What the exercise asks: Please list every line in the rows below that contains the word "icon", matching case.

Extracted data entries
○ ○ ○ ○
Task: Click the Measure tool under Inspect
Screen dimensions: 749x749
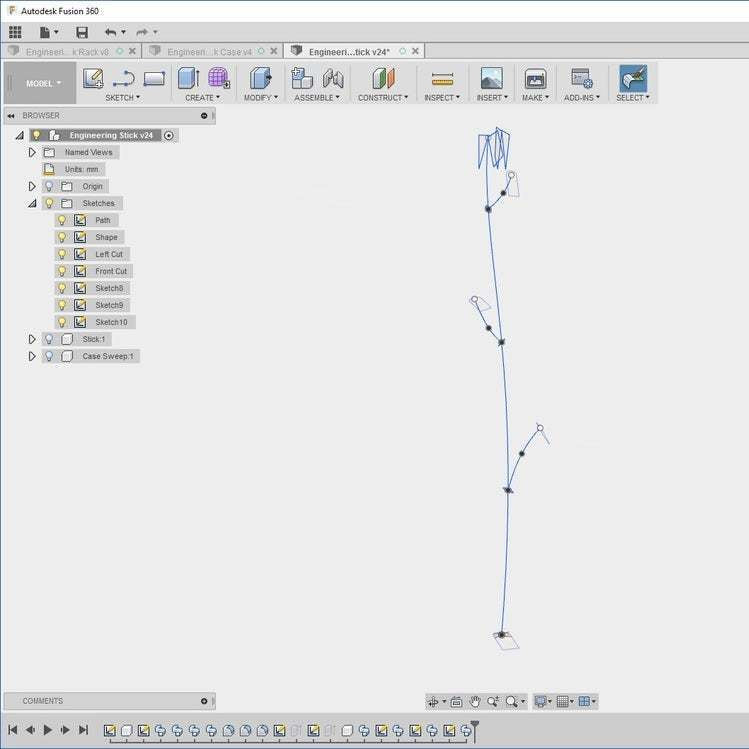Action: (442, 79)
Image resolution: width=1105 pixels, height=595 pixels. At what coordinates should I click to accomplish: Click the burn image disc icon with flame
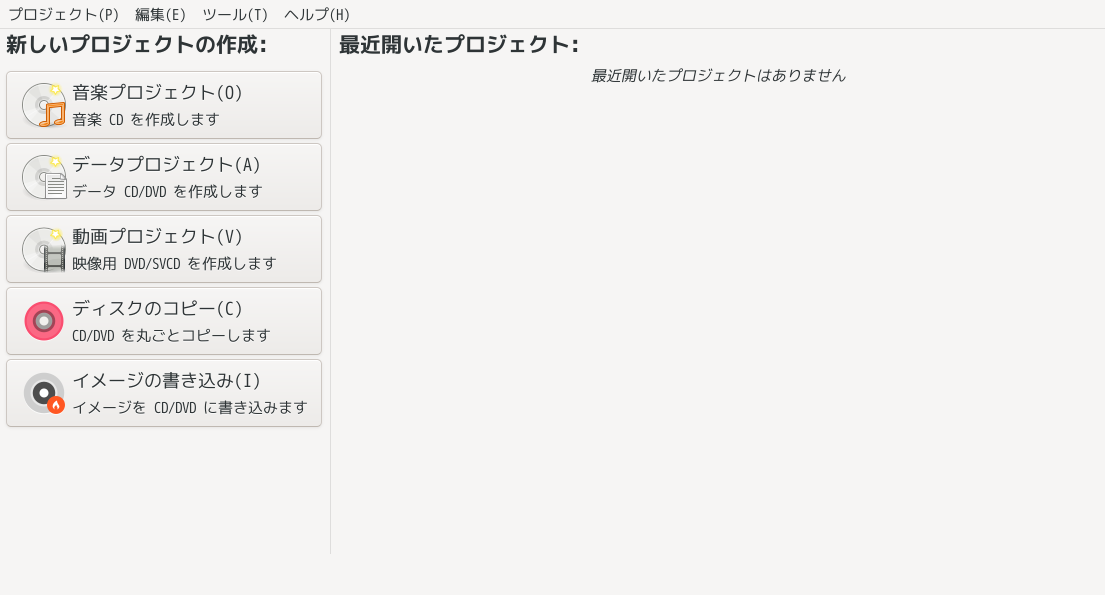[x=44, y=393]
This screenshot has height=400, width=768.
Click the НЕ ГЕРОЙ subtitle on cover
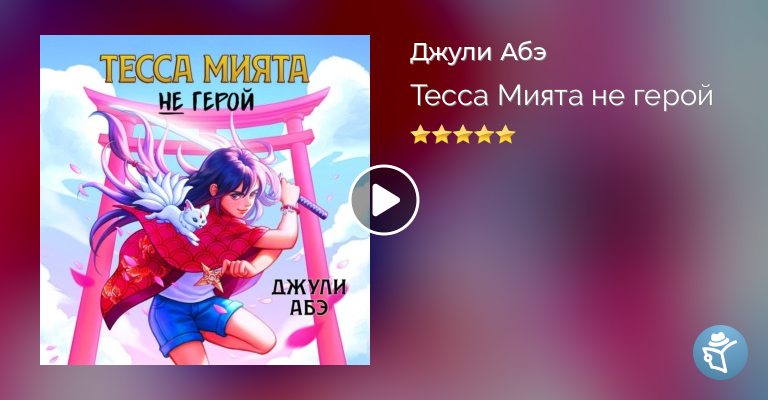[x=206, y=101]
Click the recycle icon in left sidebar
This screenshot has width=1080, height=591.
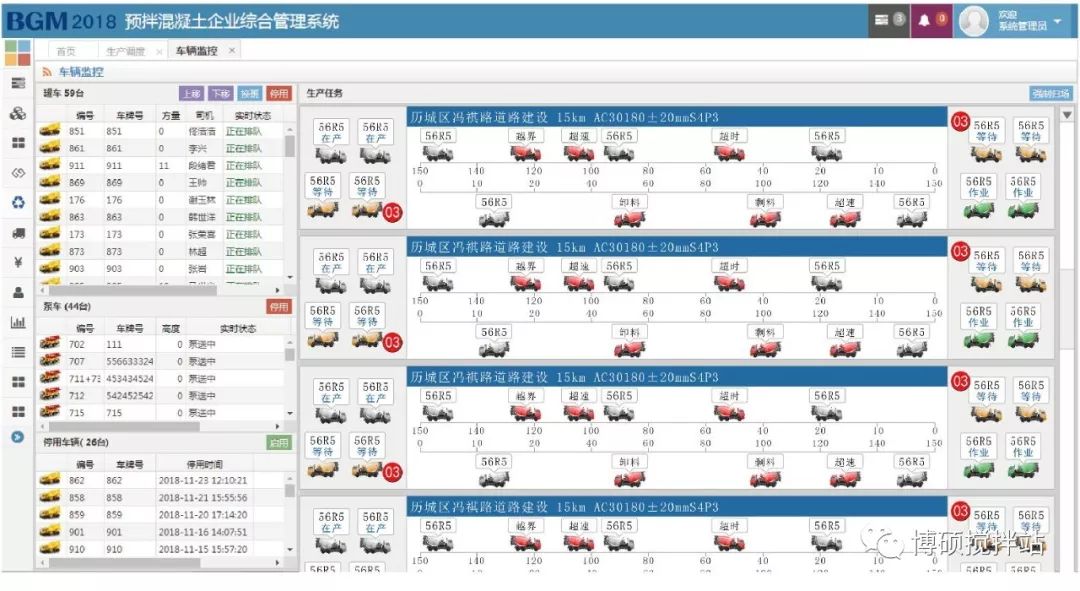18,203
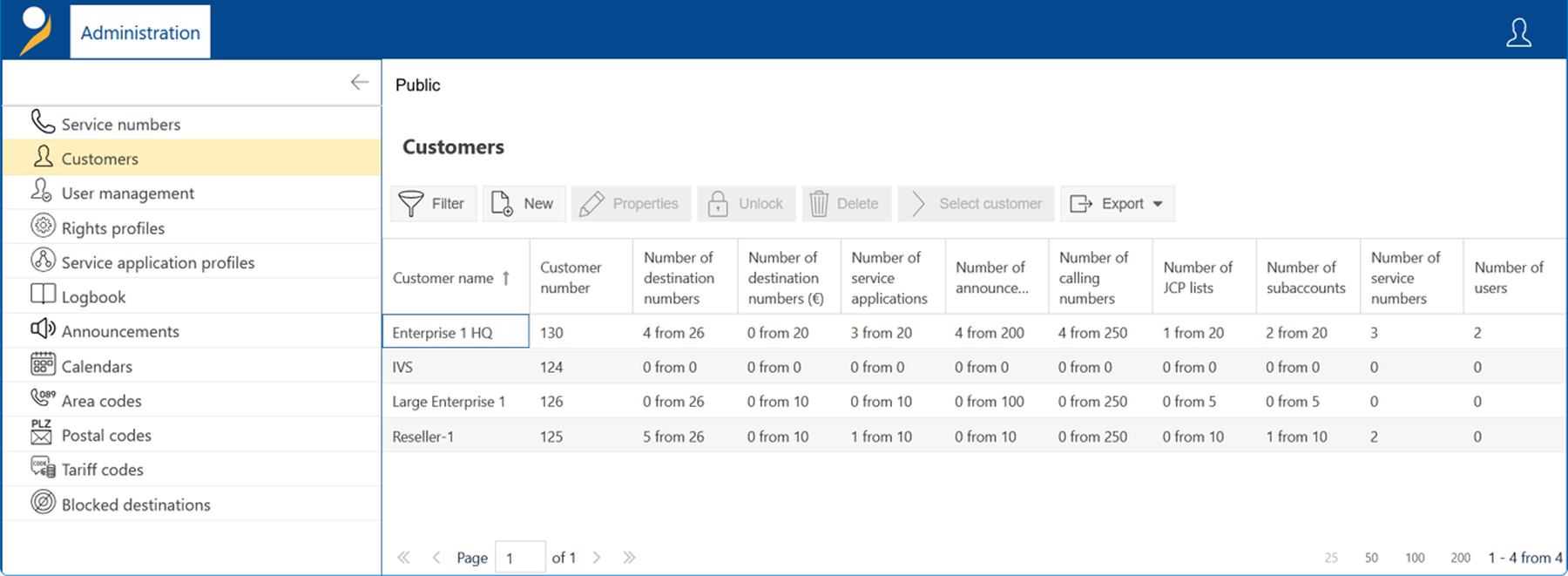The width and height of the screenshot is (1568, 576).
Task: Go to next page arrow
Action: [597, 558]
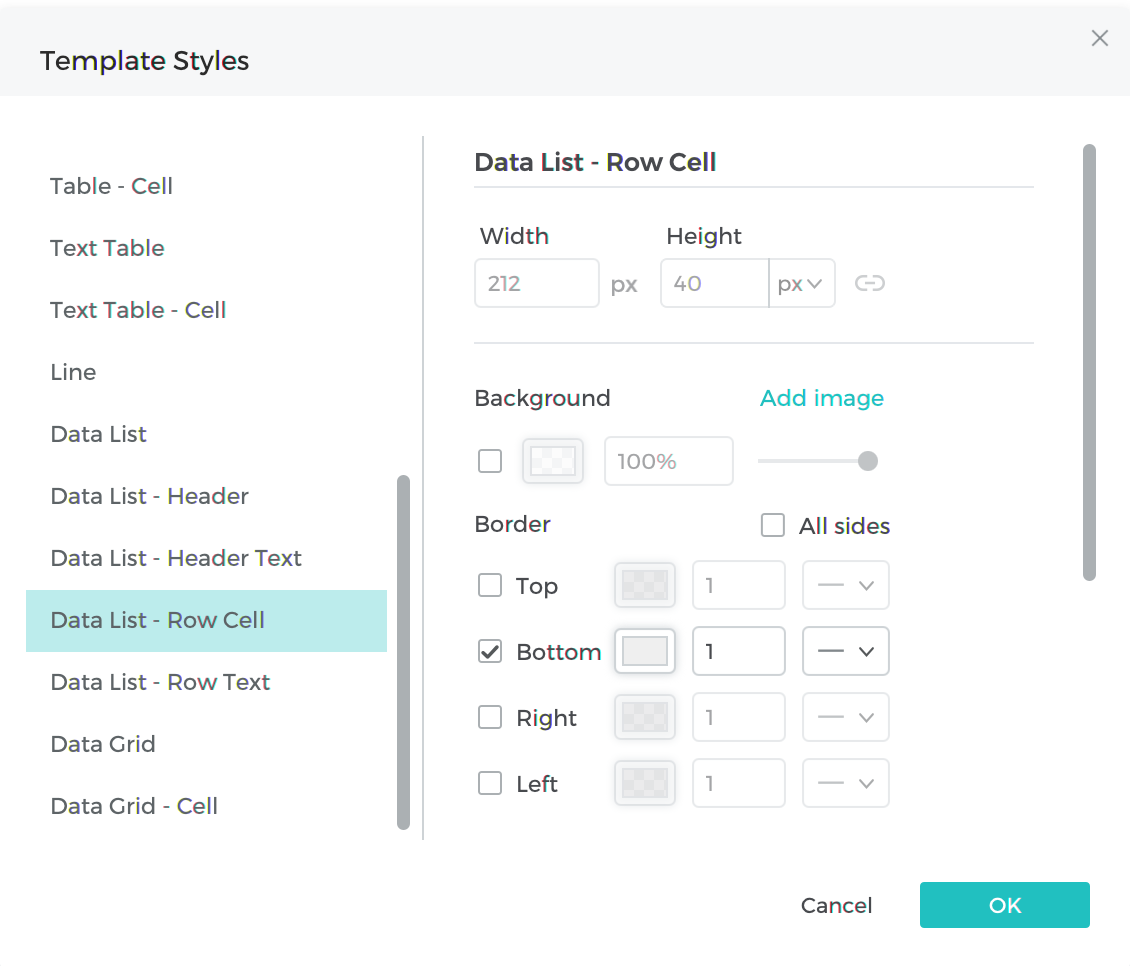This screenshot has height=966, width=1130.
Task: Enable the Background checkbox
Action: 490,461
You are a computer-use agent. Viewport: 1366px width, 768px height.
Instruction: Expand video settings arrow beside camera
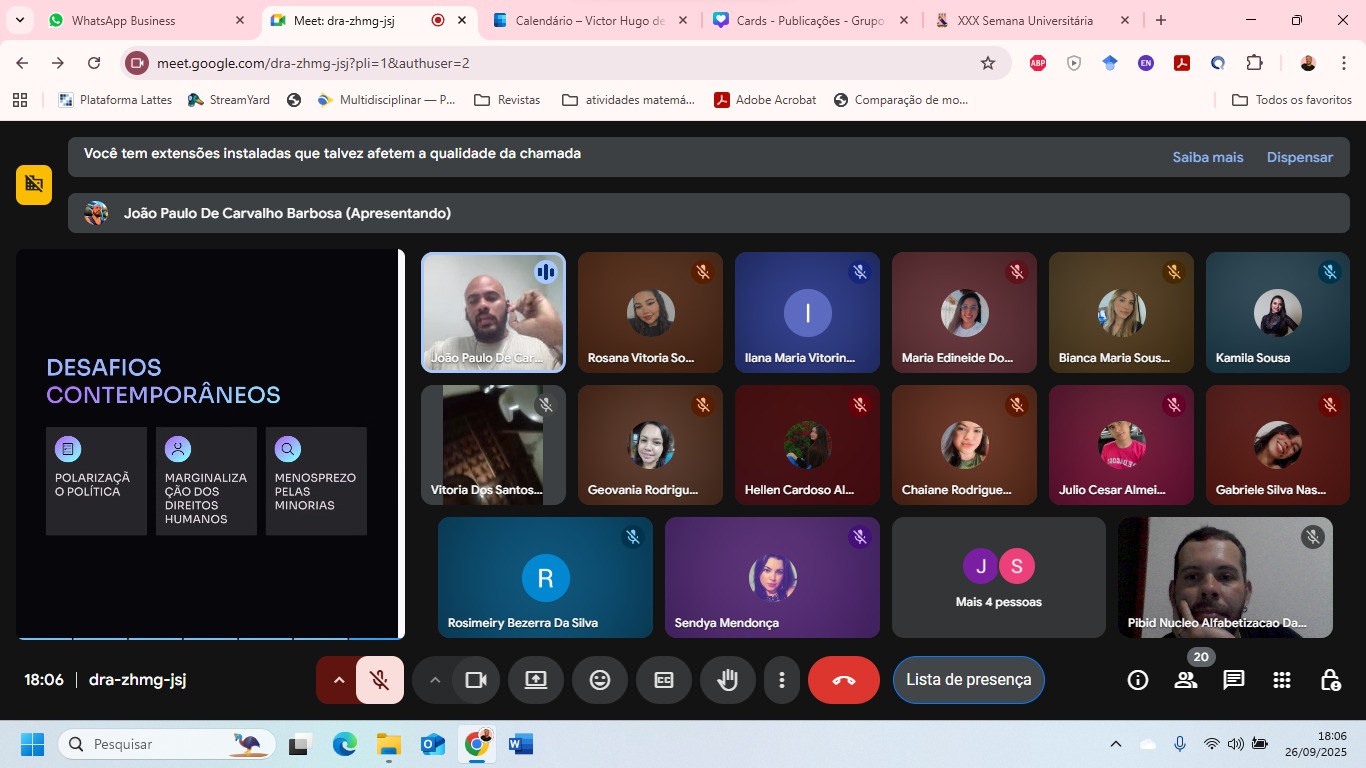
○ ○ ○ ○
The response:
Image resolution: width=1105 pixels, height=595 pixels. At what coordinates should I click to accomplish: Click the burn image disc icon with flame
Click the recycle icon in left sidebar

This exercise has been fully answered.